Ortadoğu'da yaşanmakta olan sosyopolitik fay kırılmaları, bölgemizde yüzyıllarca sürecek etnik ve mezhepsel çatışmalara ortam hazırlamaktadır.
Yüzyıl öncesinde Balkanlarda, Osmanlı'yı tarih sahnesinden silmek ve mirasını paylaşmak üzere kurgulanan etnik ve mezhepsel çatışmalar, milyonlarca masum  insanın katledilmesine neden olmuştu. Bu çatışmalar bugün, Ortadoğu'da, eski Osmanlı coğrafyasında belli bir amacı gerçekleştirmek üzere sürdürülmektedir.
Irak, IŞİD militanları eliyle düzenlenen saldırılarla ve katliamlarla Osmanlı dönemindeki vilayetlere bölünürken, Ortadoğu'yu yüzyıllar boyunca barış ikliminde yönetmiş olan Türk varlığı bölgeden uzaklaştırılmak isteniyor, saldırılar giderek artıyor.
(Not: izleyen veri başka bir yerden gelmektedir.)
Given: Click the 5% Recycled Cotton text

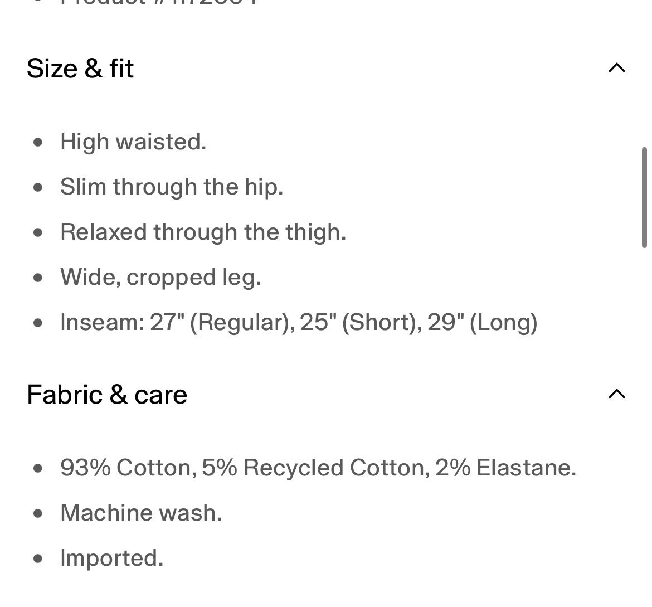Looking at the screenshot, I should (315, 468).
Bir ülkenin güvenlik sınırlarının siyasi sınırlarının çok ötesinden başladığı bilinciyle Türkmen kardeşlerimize sahip çıkmak zorundayız. Türkmen kardeşlerimizi yalnız ve çaresiz bırakmanın bedeli çok ağır olur.
Çok geç kalmamış olduğumuza inanmak istiyoruz.